Task prompt: The required output is a single number: how many lines of the material contain the string "agent".

Supplied records:
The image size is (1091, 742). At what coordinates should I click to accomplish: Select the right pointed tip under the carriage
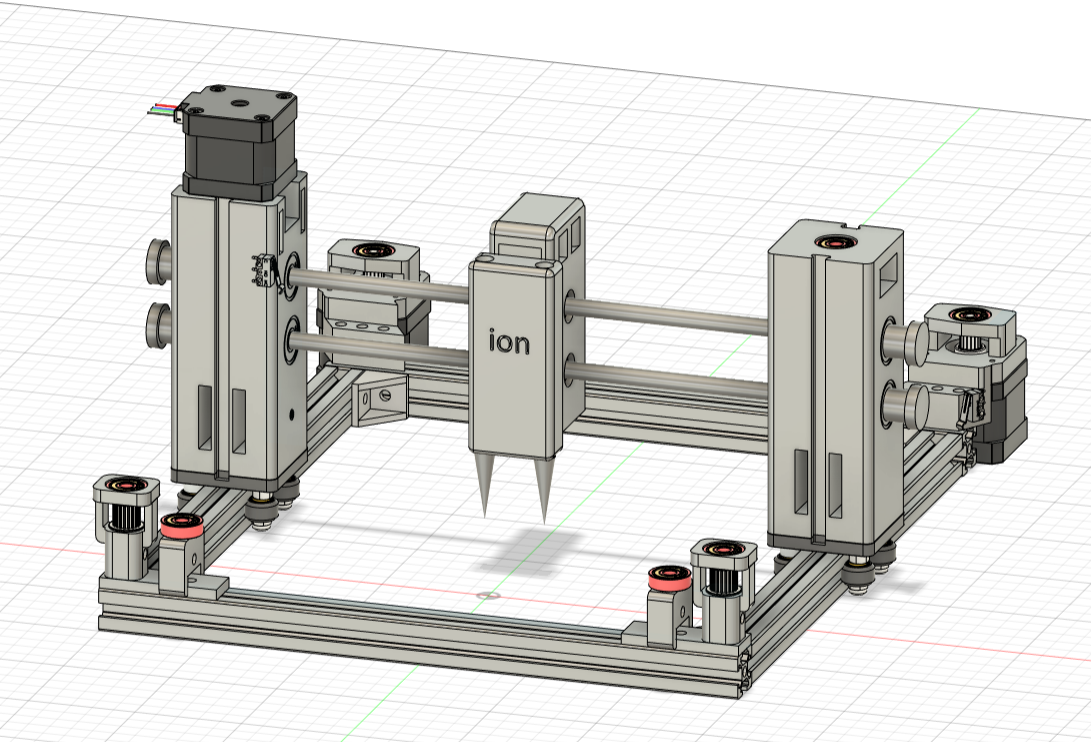(x=544, y=490)

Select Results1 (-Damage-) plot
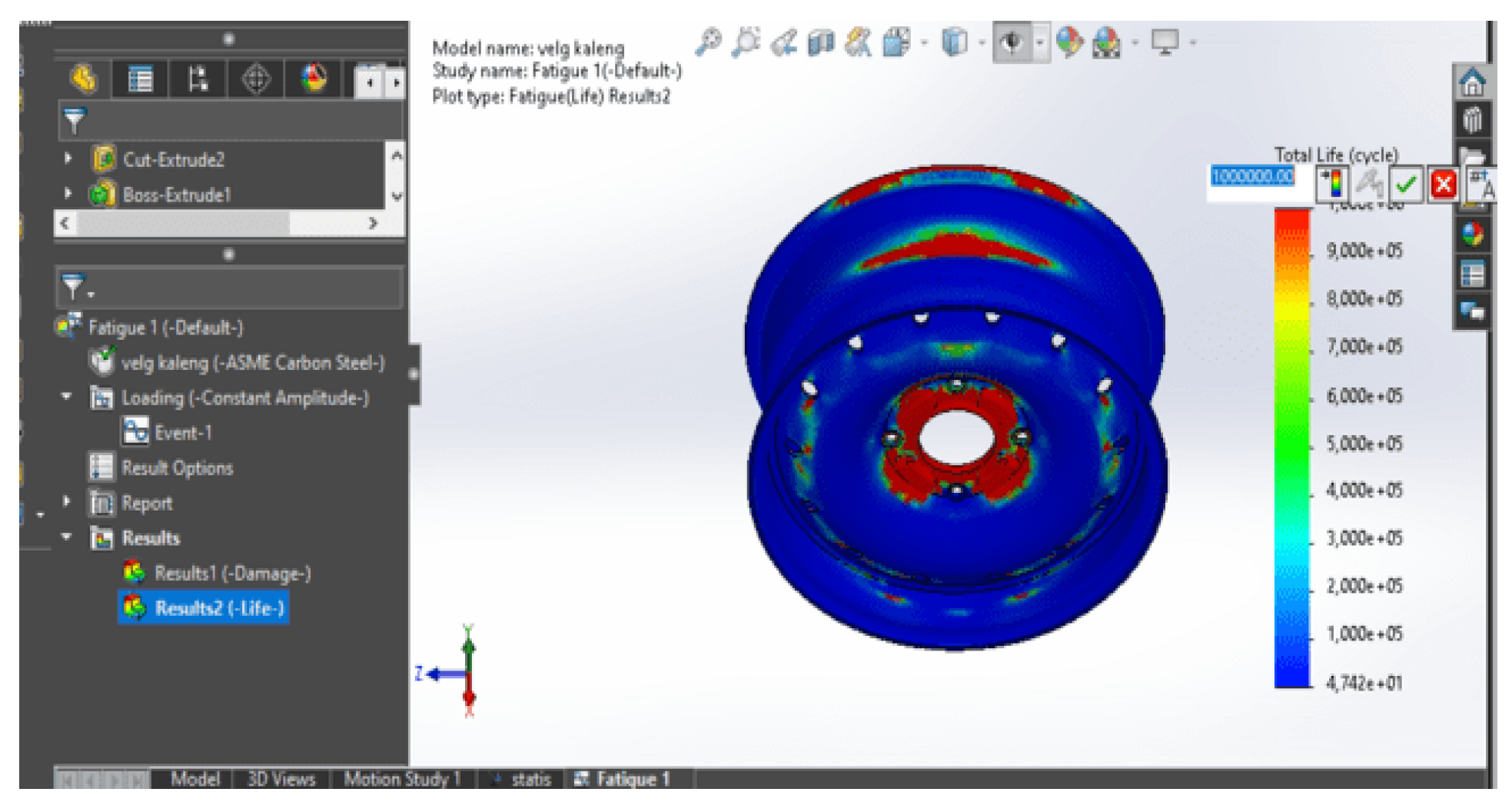coord(231,573)
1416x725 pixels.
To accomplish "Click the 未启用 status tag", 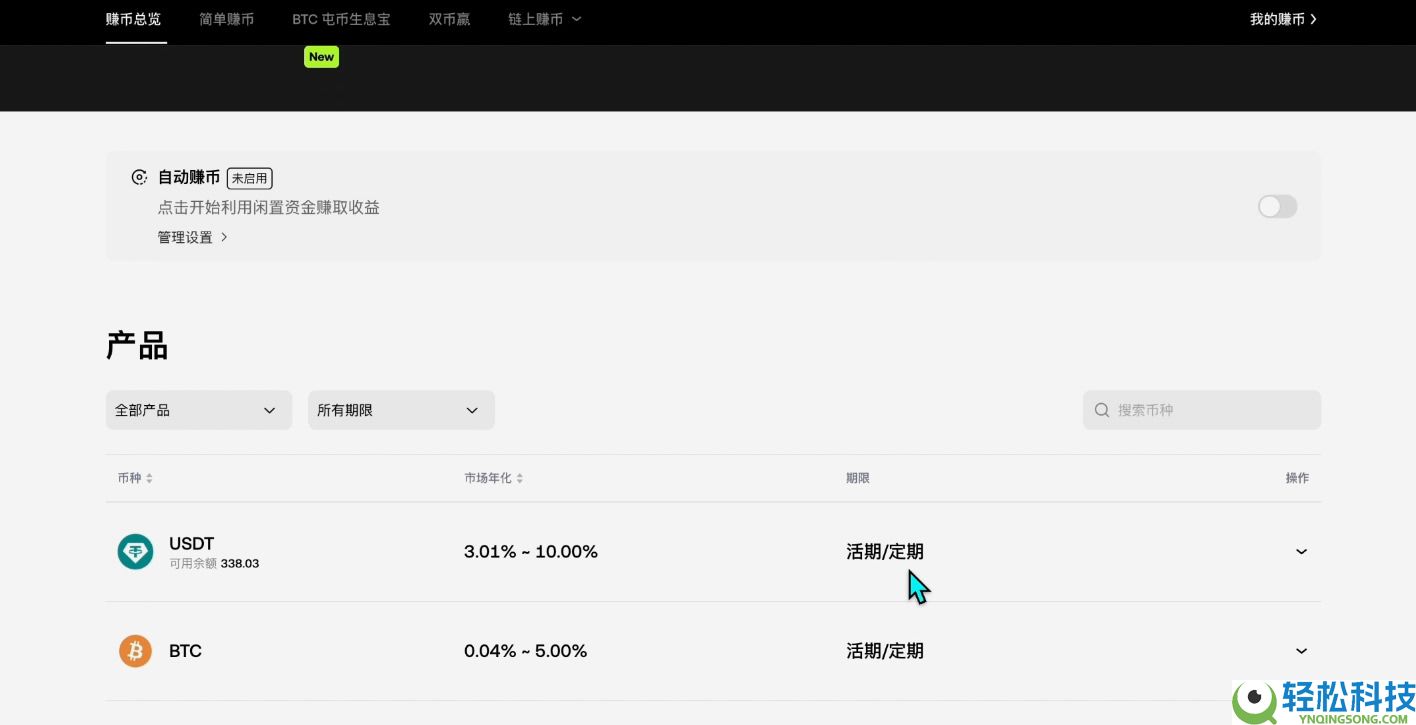I will (x=249, y=177).
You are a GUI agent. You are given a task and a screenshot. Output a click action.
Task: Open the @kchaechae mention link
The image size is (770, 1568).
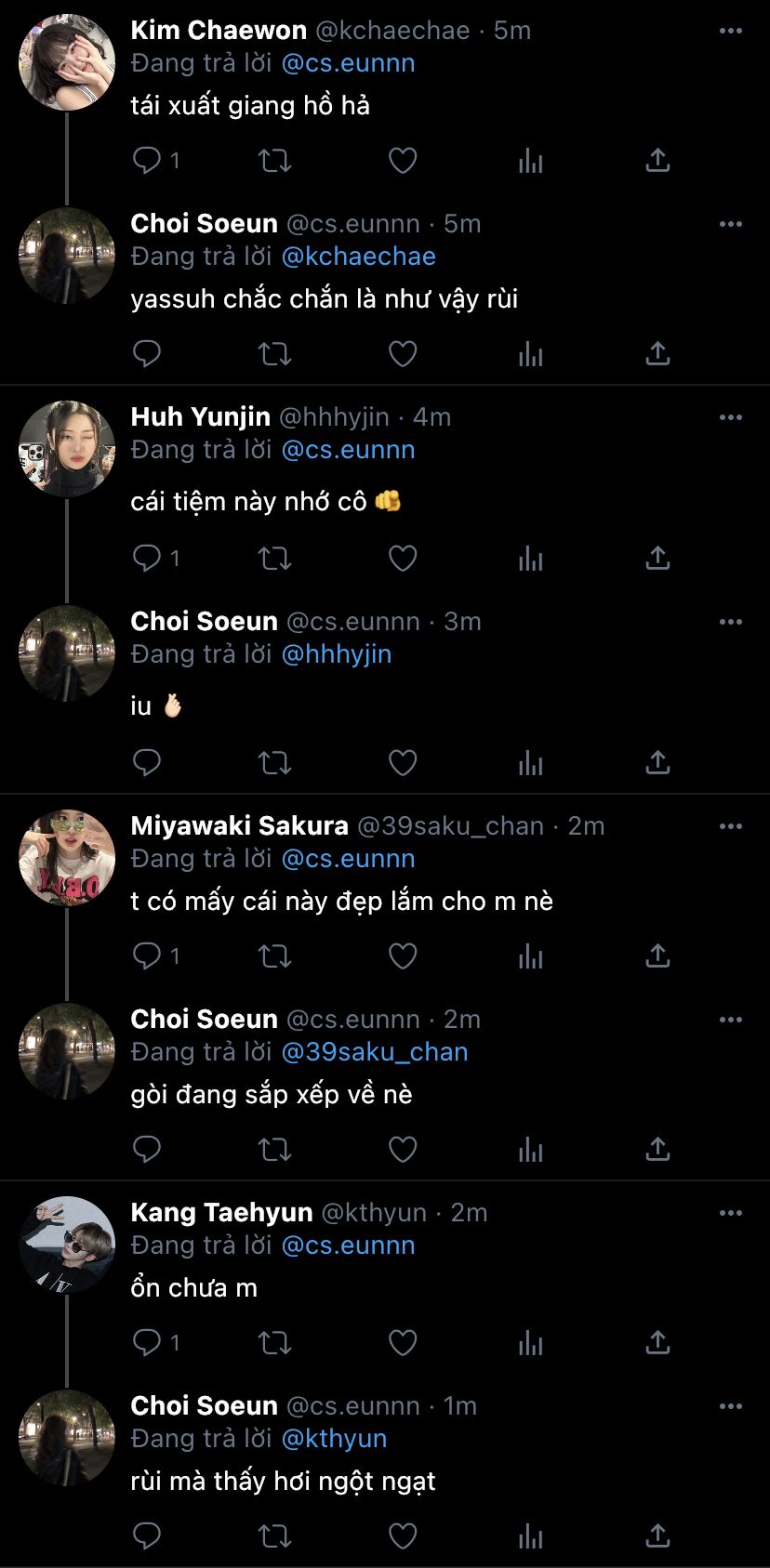[358, 257]
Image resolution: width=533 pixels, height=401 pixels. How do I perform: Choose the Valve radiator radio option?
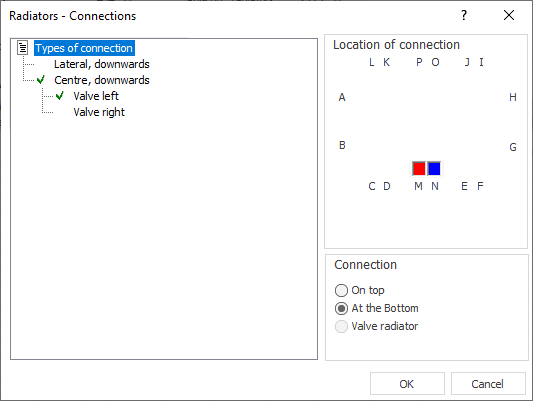(x=341, y=326)
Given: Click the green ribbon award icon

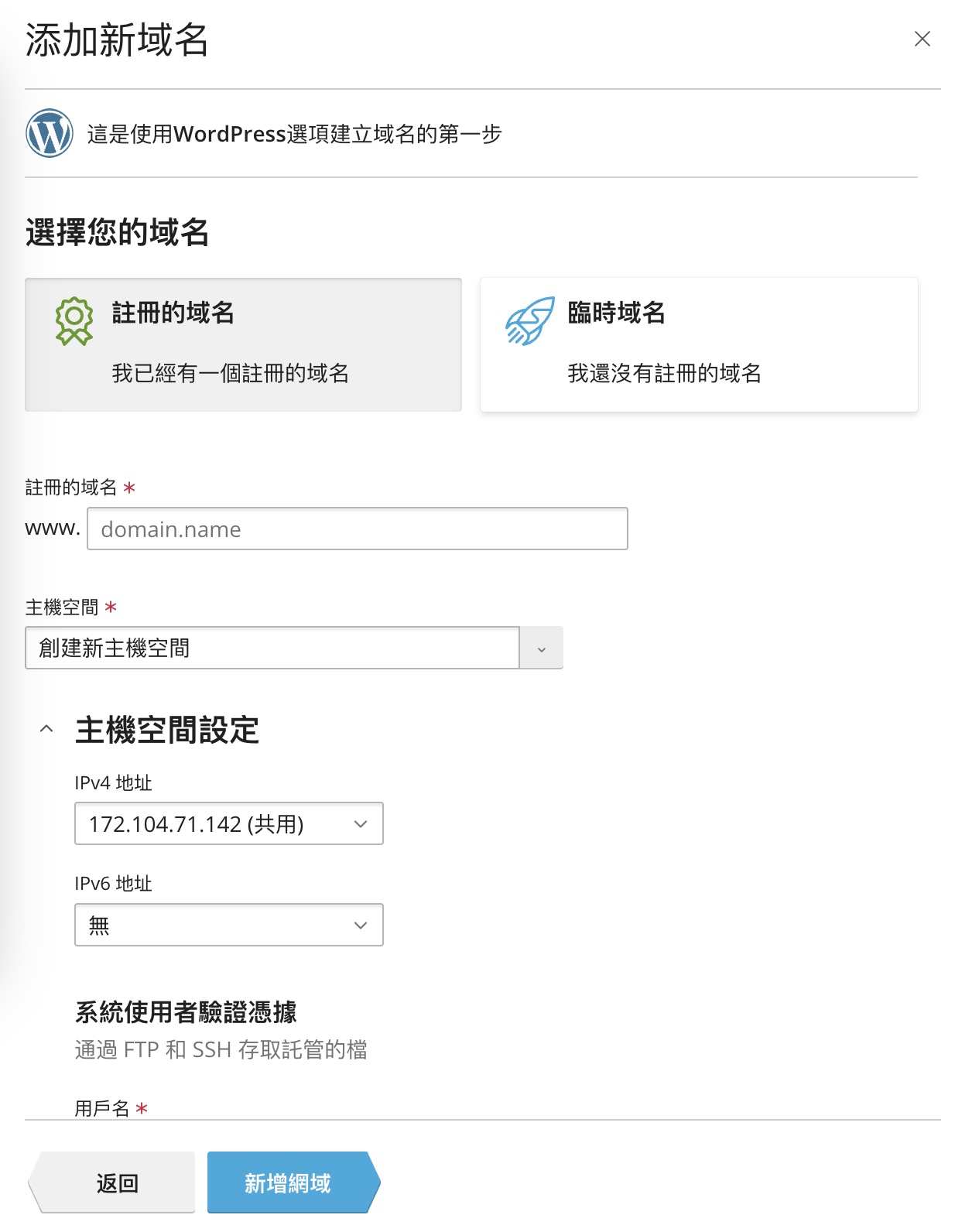Looking at the screenshot, I should click(x=74, y=320).
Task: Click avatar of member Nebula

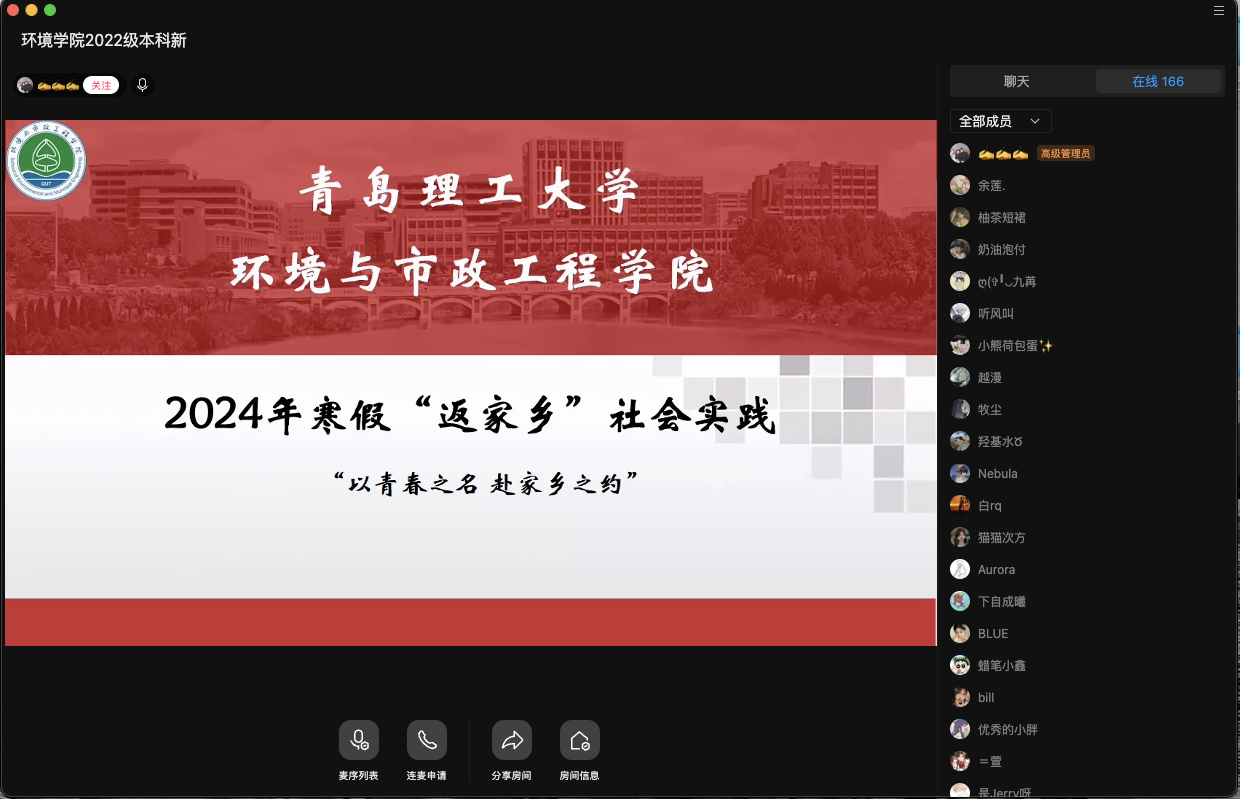Action: [960, 473]
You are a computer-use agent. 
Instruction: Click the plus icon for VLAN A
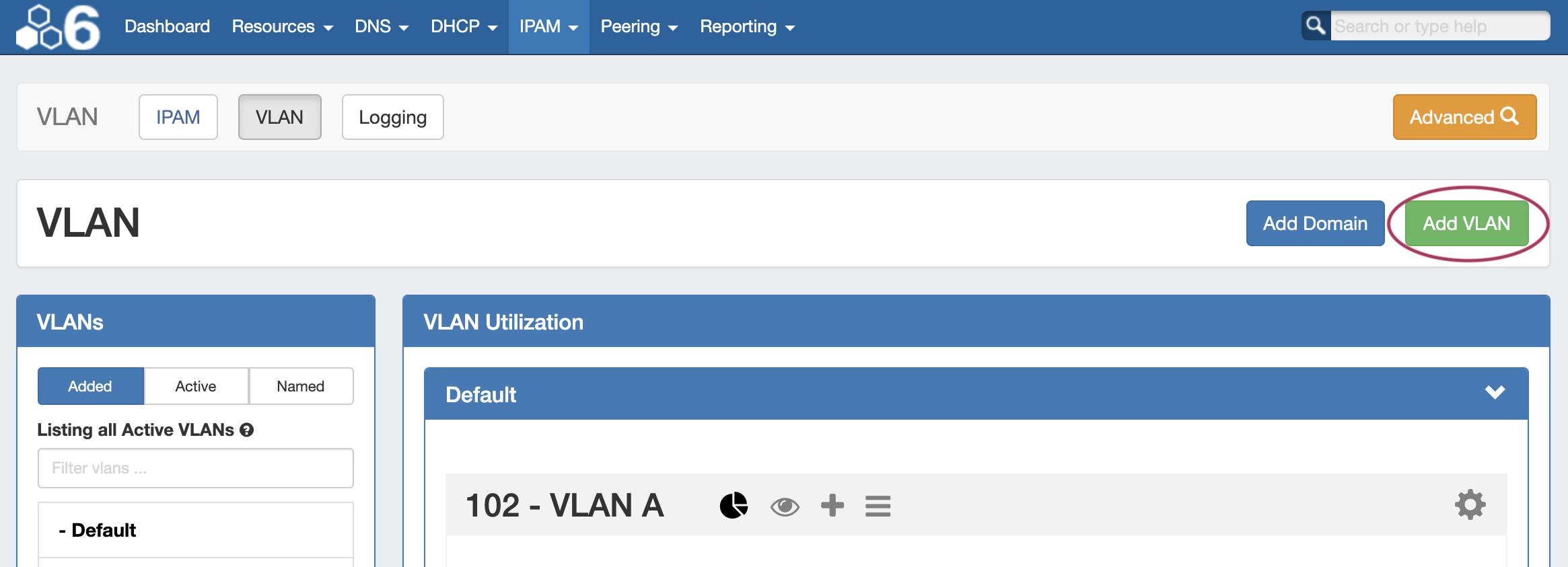pyautogui.click(x=832, y=506)

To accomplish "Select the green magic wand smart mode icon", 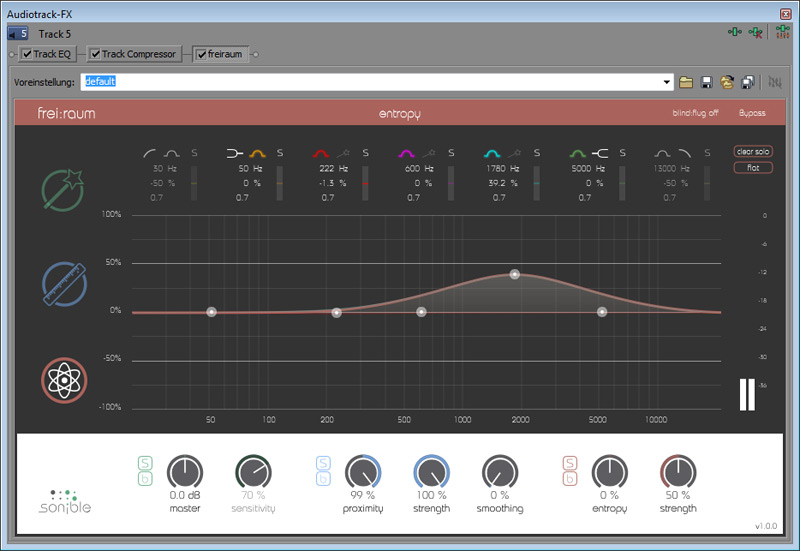I will (64, 189).
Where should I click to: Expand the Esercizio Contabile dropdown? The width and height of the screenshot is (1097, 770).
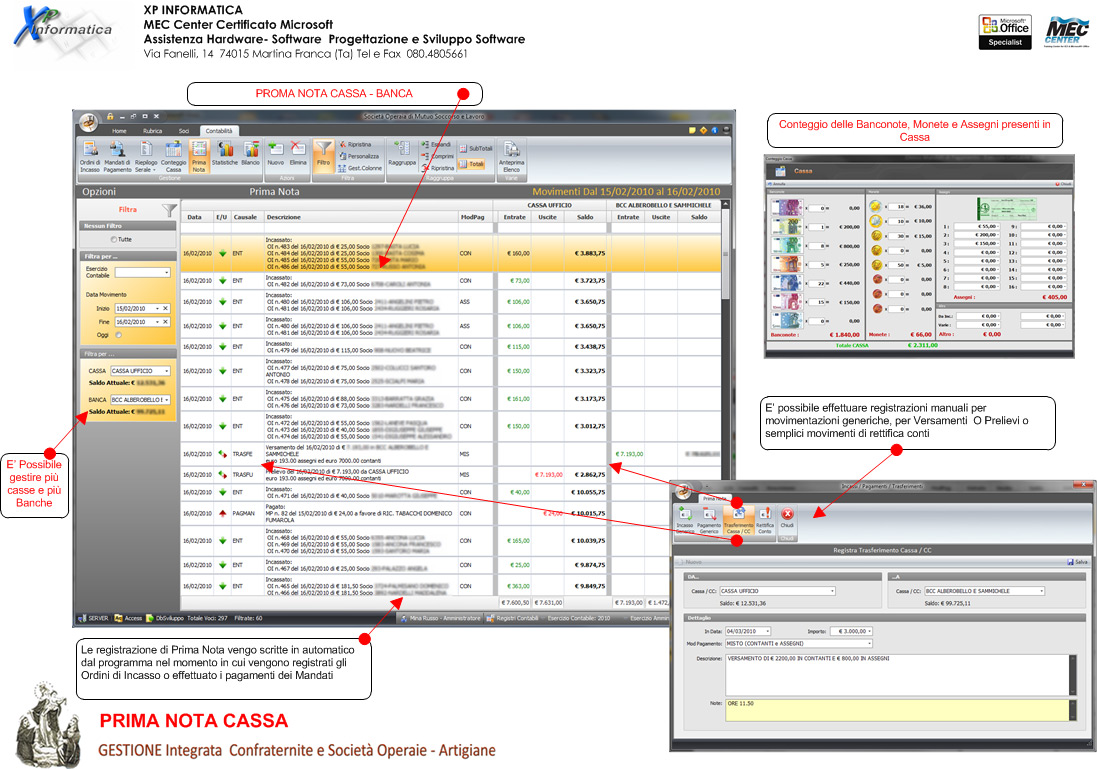[143, 272]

Your solution: 2